Corte di Cassazione, sentenza 3196 del 2019.
La Corte di Appello di Roma rigettava l’appello proposto da una nota società di trasporto ferroviario avverso la sentenza di primo grado, che l’aveva condannata all’assunzione di una donna dalla data di comunicazione dell’inidoneità fisica per deficit staturale (altezza inferiore a 160 cm), in relazione alla procedura di assunzione di personale con qualifica di Capo Servizio treno, bandita dall’azienda.
La Corte di Appello valutava il limite di altezza quale discriminazione indiretta, in violazione del decreto legislativo 198/2006, siccome non oggettivamente giustificato, né comprovato nella sua pertinenza e proporzionalità alle mansioni comportate dalla suddetta qualifica.
La Corte di Cassazione ha confermato la decisione.
Costituisce discriminazione diretta qualsiasi atto, patto o comportamento che produca un effetto pregiudizievole discriminando le lavoratrici o i lavoratori in ragione del loro sesso e, comunque, il trattamento meno favorevole rispetto a quello di un'altra lavoratrice o di un altro lavoratore in situazione analoga.
Si ha discriminazione indiretta quando una disposizione, un criterio, una prassi, un atto, un patto o un comportamento apparentemente neutri mettono o possono mettere i lavoratori di un determinato sesso in una posizione di particolare svantaggio rispetto a lavoratori dell'altro sesso, salvo che riguardino requisiti essenziali allo svolgimento dell'attività lavorativa, purche' l'obiettivo sia legittimo e i mezzi impiegati per il suo conseguimento siano appropriati e necessari.
Soltanto le disposizioni, i criteri o le prassi che integrino discriminazione indiretta possono, dunque, evitare la qualifica di discriminazione, a condizione che siano giustificati da una finalità legittima e i mezzi impiegati per il loro conseguimento siano appropriati e necessari, mentre una siffatta possibilità non è prevista per le disparità di trattamento atte a costituire discriminazione diretta.

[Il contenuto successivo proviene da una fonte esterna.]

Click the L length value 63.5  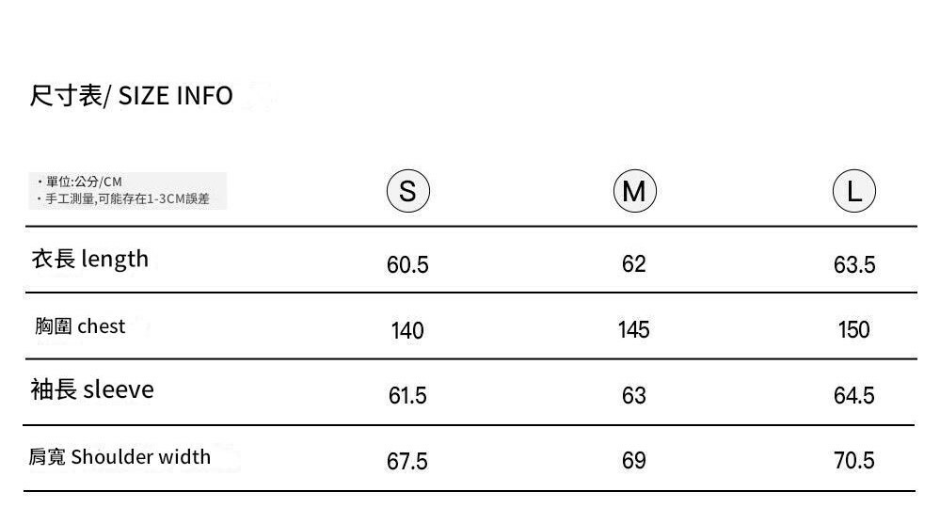tap(853, 265)

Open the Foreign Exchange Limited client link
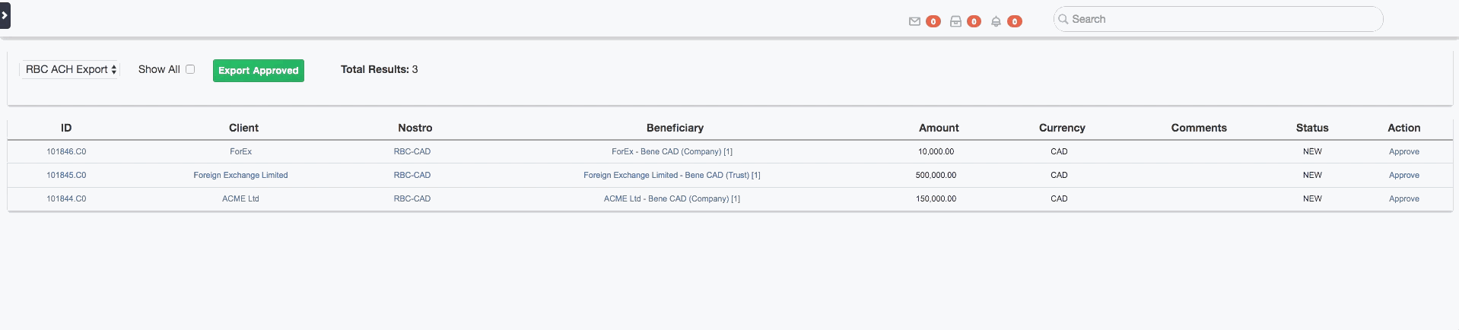[x=240, y=176]
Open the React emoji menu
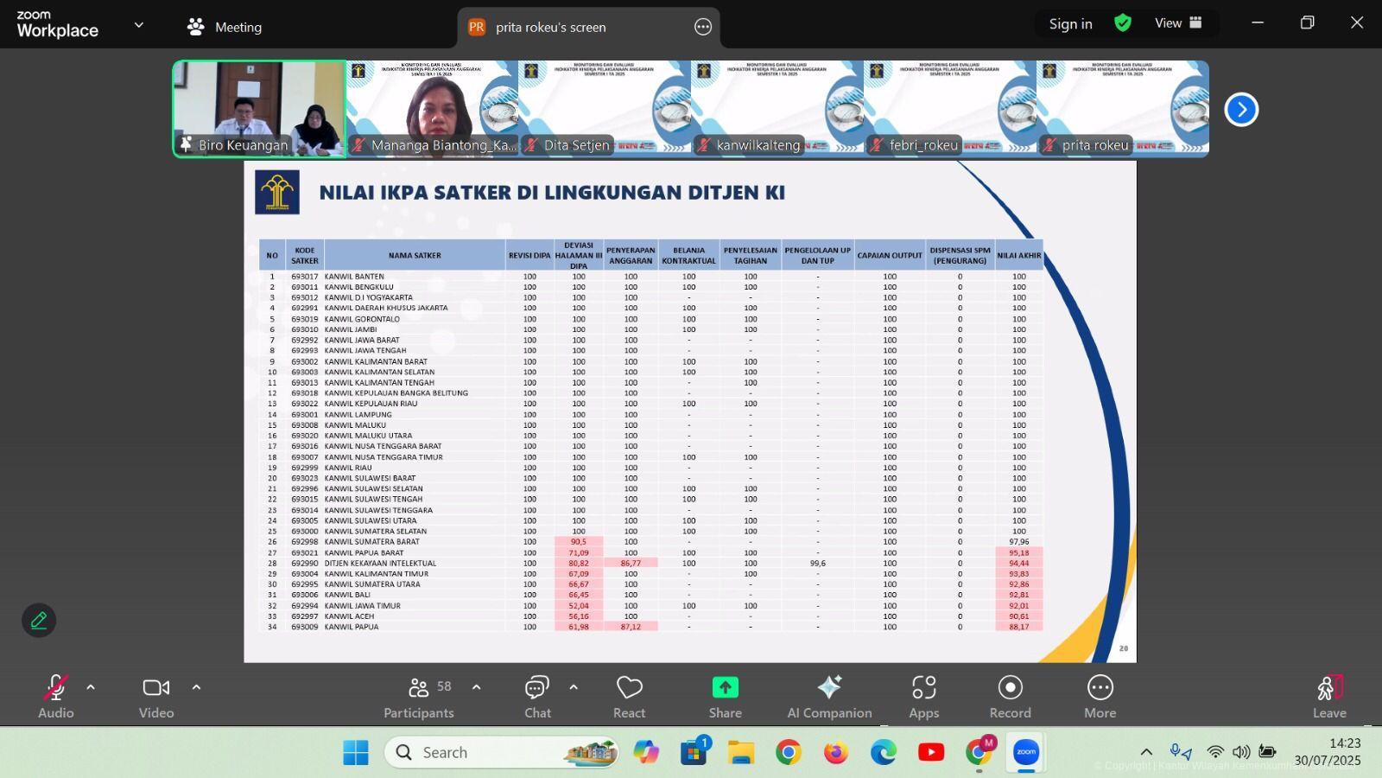1382x778 pixels. click(x=629, y=695)
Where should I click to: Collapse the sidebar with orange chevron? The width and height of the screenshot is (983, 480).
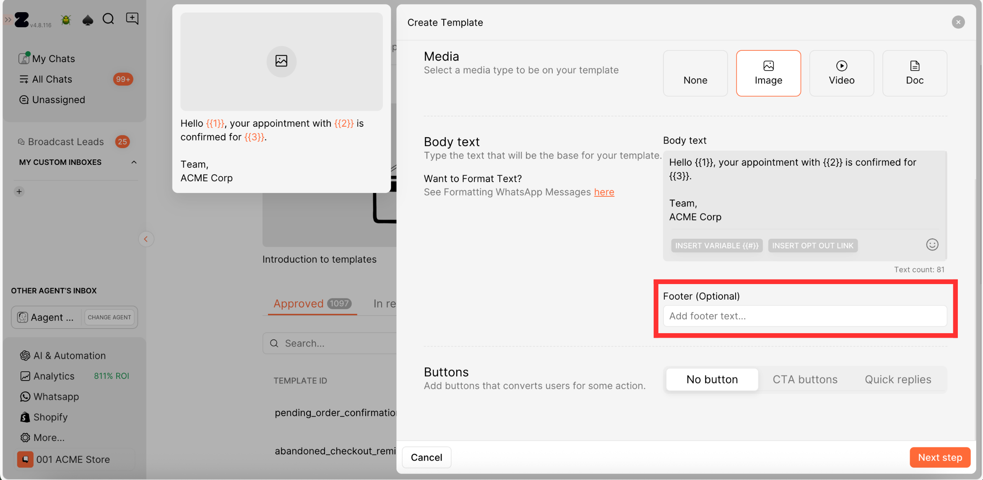tap(146, 239)
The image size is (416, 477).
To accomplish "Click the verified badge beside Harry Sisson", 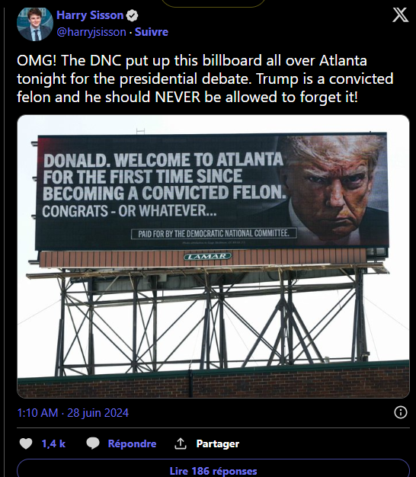I will [x=132, y=16].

Sotto il profilo probatorio, il decreto legislativo 198/2006, nel fissare un principio applicabile sia nei casi di procedimento speciale antidiscriminatorio che di azione ordinaria, promossi dal lavoratore ovvero dal consigliere di parità, non stabilisce poi (tanto per le discriminazioni dirette, che indirette) un’inversione dell’onere, ma solo un’attenuazione del regime probatorio ordinario, prevedendo a carico del soggetto convenuto, l’onere di fornire la prova dell’inesistenza della discriminazione, ma ciò solo dopo che il lavoratore che si ritiene discriminato abbia fornito al giudice elementi di fatto, desunti anche da dati di carattere statistico, relativi ai comportamenti discriminatori lamentati, purché idonei a fondare, in termini precisi e concordanti, anche se non gravi, la presunzione dell’esistenza di atti, patti o comportamenti discriminatori in ragione del sesso.

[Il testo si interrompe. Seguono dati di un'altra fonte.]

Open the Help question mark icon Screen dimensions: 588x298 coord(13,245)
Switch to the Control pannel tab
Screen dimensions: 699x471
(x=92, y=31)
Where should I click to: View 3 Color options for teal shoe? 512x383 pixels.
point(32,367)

Il limite di statura di 160 cm prescritto nella procedura di assunzione di personale con qualifica di Capo Servizio Treno, bandita dall’azienda nel 2006, ha realizzato una discriminazione indiretta, in violazione delle norme del decreto legislativo 198/2006 di attuazione della Direttiva 2002/73/CE (in materia di accesso al lavoro, alla formazione e alla promozione professionale e di condizioni di lavoro), siccome non oggettivamente giustificato, né comprovato nella sua pertinenza e proporzionalità alle mansioni comportate dalla suddetta qualifica.

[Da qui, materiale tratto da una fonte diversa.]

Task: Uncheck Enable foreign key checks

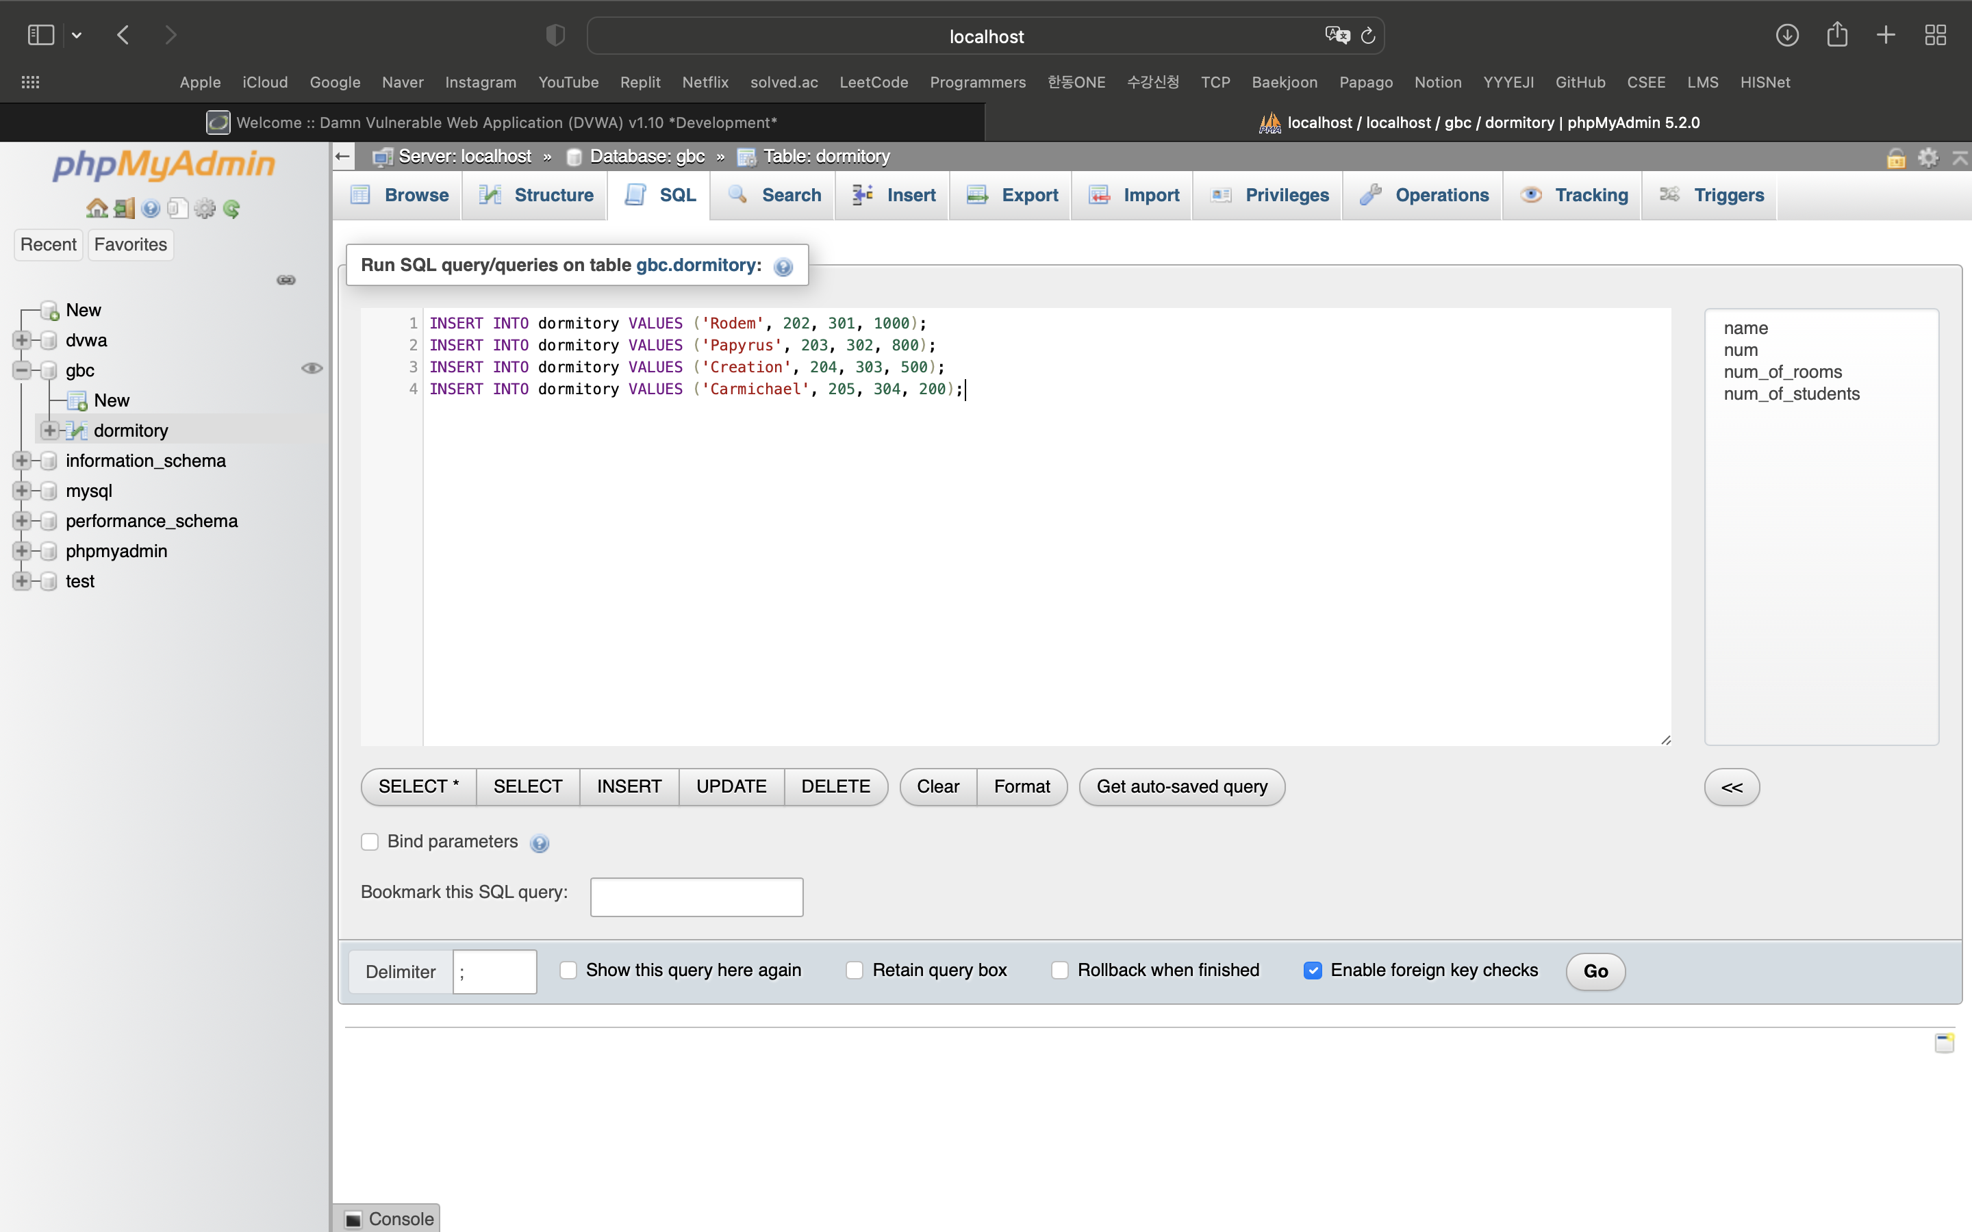Action: pyautogui.click(x=1313, y=970)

In tema di requisiti per l’assunzione, qualora sia richiesta una statura minima identica per uomini e donne, in contrasto con il principio di uguaglianza, perché presupponga erroneamente la non sussistenza della diversità di statura mediamente riscontrabile tra uomini e donne e comporti una discriminazione indiretta a sfavore di queste ultime, il giudice deve apprezzarne legittimità, valutando in concreto la funzionalità del requisito richiesto rispetto alle mansioni.